Que distinção é esta que não corresponde à que existe entre a minoria e a maioria? Numa divisão, o resto é uma categoria em si, distinta do divisor e do dividendo.

Por um lado, não se pode entender o resto senão como residual, por outro, ele é o princípio duma nova operação.

A imagem é feliz aplicada à salvação. Porque os salvos são um grupo à parte, embora o profeta se dirija a todos. Há uma divisão a fazer que salva precisamente os que sobraram.

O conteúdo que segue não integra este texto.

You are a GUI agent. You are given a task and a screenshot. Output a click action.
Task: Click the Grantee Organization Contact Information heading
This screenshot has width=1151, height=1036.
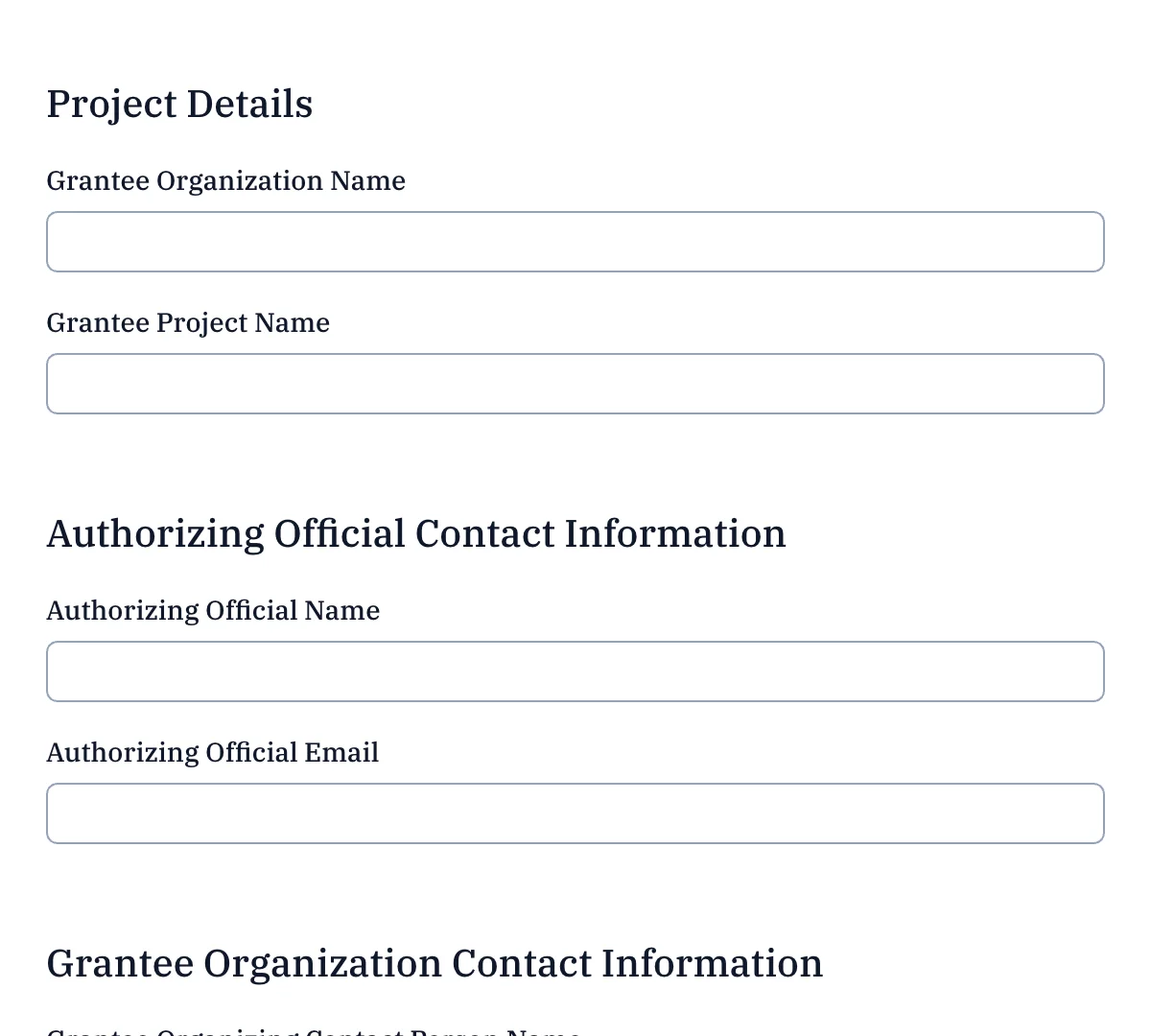(435, 963)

Agamben cita Marx, que em carta de 1843 a Arnold Ruge, diz: "Você não dirá que eu tenha o presente em grande estima, e se eu não desespero dele, é só porque a sua situação desesperada me enche de esperança."

Não é como se Marx estivesse a pensar no resto da divisão (a crise)? A esperança de que ele fala, porque a situação é desesperada, é metafísica e deduz-se das "leis históricas", como o resto das divisões imperfeitas.